• Passage for review:

★ ★ ★

July 9, 2014

Karstadt merry-go-round keeps on turning

Eva-Lotta Sjöstdet (photo: Karstadt)
Eva-Lotta Sjöstedt: Couldn't get the man in the background to define his colours
Now that didn't last long, did it? Eva-Lotta Sjöstedt's brief, but heart-warming guest appearance as chief executive of troubled German department store chain Karstadt has come to a dramatic end. After only five months, the likeable Swedish lady has thrown in the towel. The announcement of her sudden departure on Monday came with bitter recriminations against principal owner Nicolas Berggruen.

The former IKEA executive had always looked a somewhat naive figure in a trade dominated by ruthless middle-aged men. She tried to give a human touch to the thankless task of reviving the ailing fortunes of the high street retailer. Whereas previous top management seemed remote and aloof members of the international jet set, Sjöstedt demonstratively manned the tills and tried to relate to Karstadt's long-suffering staff.

Sjöstedt's brief tenure at the helm is now over. The bitterness in her departing letter is palpable, and the wording is damning.

Words full of foreboding

After having obtained "full knowledge of the economic fundamentals", she writes that "the prerequisites for the path I had wanted to take no longer exist". Sjöstedt claims that Berggruen had promised "full support for my strategy and investment plans for the 83 (Karstadt) department stores", implying that this had now been withdrawn.

Had Karstadt not been in continual crisis over the four years since it was bought out of insolvency by US-German billionaire Berggruen for the symbolic sum of one euro, her strategy might have paid off. Sjöstedt's immediate predecessor, Andrew Jennings, failed to make Karstadt a young fashion destination. The Anglo-Saxon brand labels the luckless Brit introduced hardly account for 1 per cent of total annual revenues. Sjöstedt wanted to get back to basics and revive Karstadt's appeal to the everyday German consumer.

Certainly, her classic pots, pans & fashion strategy looked more hopeful than Jennings's Sex & the City girlie approach. Working on the basis that customers on the North Sea coast might have different needs to those in the Alpine foothills, she also attempted to regionalise local store offers.

So what happens next?
 
Meanwhile all eyes are riveted upon the next meeting of the Karstadt supervisory board at the end of July. Its members will have to decide on future strategy and how this will be financed. The Board will also have to discuss the budget for the business year beginning the 1st of October, 2014.

Talks will be held against an embarrassing backdrop of public debate in the media as to solvency. Mercifully, liquidity still seems to be sufficient to finance ongoing operations. One indication of this is the continued loyalty of credit reinsurers. Euro delkredere, for instance, is providing cover for suppliers up to September 2015.

A new lease of life will be given in late autumn when Signa Holding and partners pay the second tranche owing to the company for their recently acquired 75-per-cent stake in Karstadt's sport and premium outlets. The real question is then, what will happen after that?

As revenues continue to fall, there is little scope for revamping a store base that has been neglected for more than 15 years or for modernising internal systems. Estimated net revenues for the year to the 30th of September, 2014 could be less than €2.2bn and losses might reach higher double-digit million levels.

★ ★ ★

• Source material:
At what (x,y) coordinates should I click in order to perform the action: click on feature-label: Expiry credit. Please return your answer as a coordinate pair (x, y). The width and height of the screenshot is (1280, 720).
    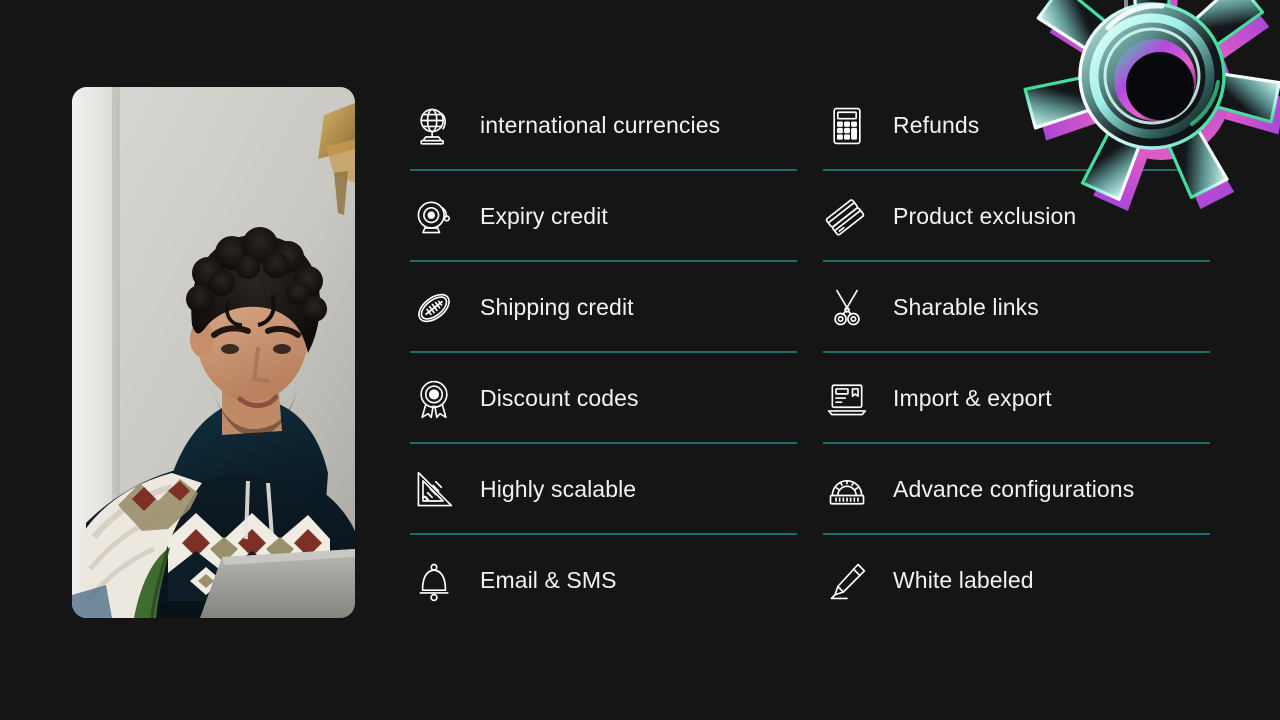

★ ★ ★

• Study questions:
[a] In the Karstadt article, reproduce the text starting at "A new lease of" and ending at "happen after that?", replacing "late autumn" with "early winter".
[b] According to the Karstadt article, why did Sjöstedt try to regionalise what local stores offered?

• Solutions by task:
[a]
A new lease of life will be given in early winter when Signa Holding and partners pay the second tranche owing to the company for their recently acquired 75-per-cent stake in Karstadt's sport and premium outlets. The real question is then, what will happen after that?

[b] She worked on the basis that customers on the North Sea coast might have different needs from those in the Alpine foothills.